[ИСХОДНЫЙ ТЕКСТ]
Таково содержание повести.
Всё, что в ней происходит, выглядит настолько нереальным и несуразным, что иначе как вмешательством нечистой силы объяснить ход совершающихся событий невозможно. Так что «дьявольское» название, которое дал своей фантасмагории автор, вполне ей соответствует.
9 сентября, побывав в гостях у писателя А.Н. Толстого, Михаил Афанасьевич записал в дневнике:
«Сегодня опять я ездил к Толстому на дачу и читал у него свой рассказ „Дьяволиада“. Он хвалил… Но меня-то самого рассказ не удовлетворяет».
И всё же «не удовлетворявшее» Булгакова произведение было предложено им альманаху «Недра». Даже не предложено, а… Вот как это событие Михаил Афанасьевич описал в письме сестре Надежде:
«Дорогая Надя,
я продал в „Недра „рассказ „Дъяволиада“.
Издательство «Недра» возглавлял тогда старый большевик, побывавший в тюрьмах и на каторге, Николай Семёнович Клёстов, более известный как Ангарский (это была его партийная кличка). Высокий, худощавый, с острой мефистофельской бородкой, он весьма благожелательно относился к молодым литературным талантам. Булгаковская повесть произвела на него самое благоприятное впечатление.
19 октября Михаил Афанасьевич записал в дневнике:
«Жду ответа из „Недр“ насчёт „Дьяволиады“…»
А через несколько строк вкратце охарактеризовал свою тогдашнюю жизнь:
«В общем, хватает на еду и мелочи, а одеться не во что…
Итак, будем надеяться на Бога и жить. Это единственный и лучший способ».
Иными словами, Булгаков собирался жить, надеясь на Бога, а сражаться со всем, что этой жизни мешает, намеревался с помощью дьявола, то бишь «Дьяволиады». Любопытное признание.
26 октября – очередная запись:
«Сегодня… по дороге из „Г[удка]“ заходил в „Недра“ к П.Н. Зайцеву. Повесть моя „Дьяволиада „принята, но не дают больше, чем 50 руб. за лист. И денег не будет раньше следующей недели. Повесть дурацкая, ни к чёрту не годная. Но Вересаеву (он один из редакторов „Недр“) очень понравилась».
Чем же «не удовлетворяло» Булгакова его «дурацкое» (хотя и нравившееся многим) повествование о сатанинских порядках в одном из советских учреждений?
Давайте приглядимся к «Дьяволиаде» повнимательнее и попытаемся разобраться, что же представляет собой эта «ни к чёрту не годная» повесть?

[ЧТО СДЕЛАТЬ] Перепишите из текста о повести «Дьяволиада» кусок, который начинается словами «Всё, что в ней» и заканчивается словами «вполне ей соответствует.». Опирайтесь только на этот текст.

[Сохранённые записи данных]
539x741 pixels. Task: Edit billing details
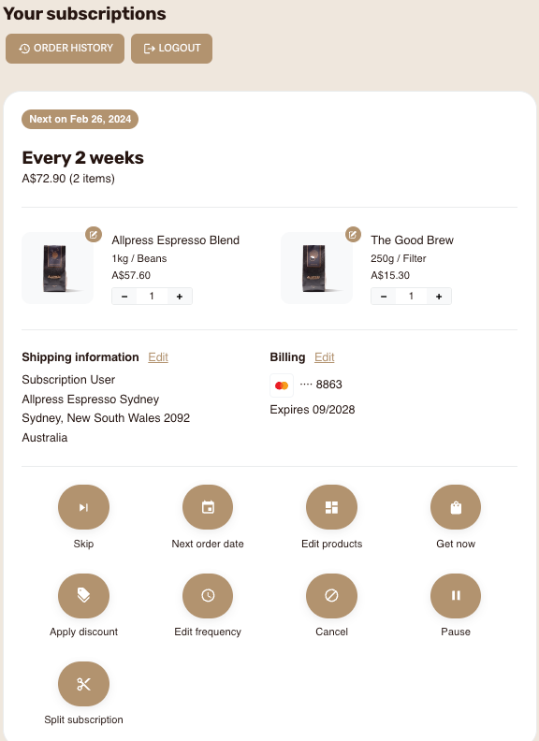click(325, 357)
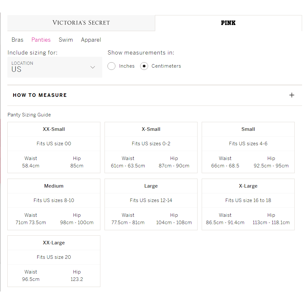
Task: Toggle measurement display to Inches
Action: coord(111,66)
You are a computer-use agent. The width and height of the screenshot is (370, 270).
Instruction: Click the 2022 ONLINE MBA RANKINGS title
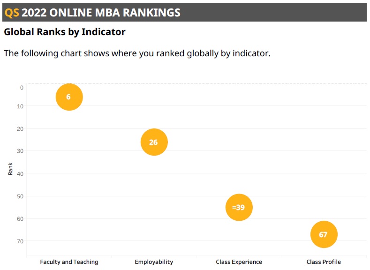[101, 13]
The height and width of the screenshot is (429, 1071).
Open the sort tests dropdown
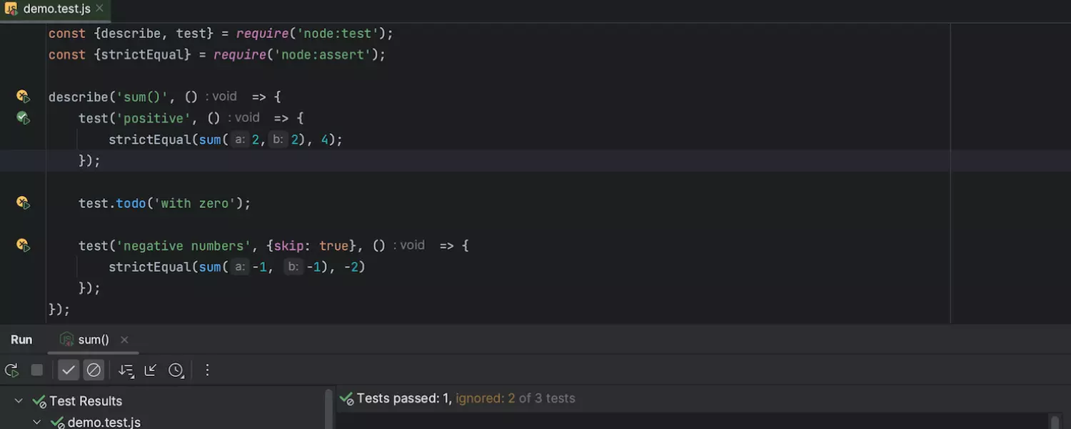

[ОТВЕТ]
Всё, что в ней происходит, выглядит настолько нереальным и несуразным, что иначе как вмешательством нечистой силы объяснить ход совершающихся событий невозможно. Так что «дьявольское» название, которое дал своей фантасмагории автор, вполне ей соответствует.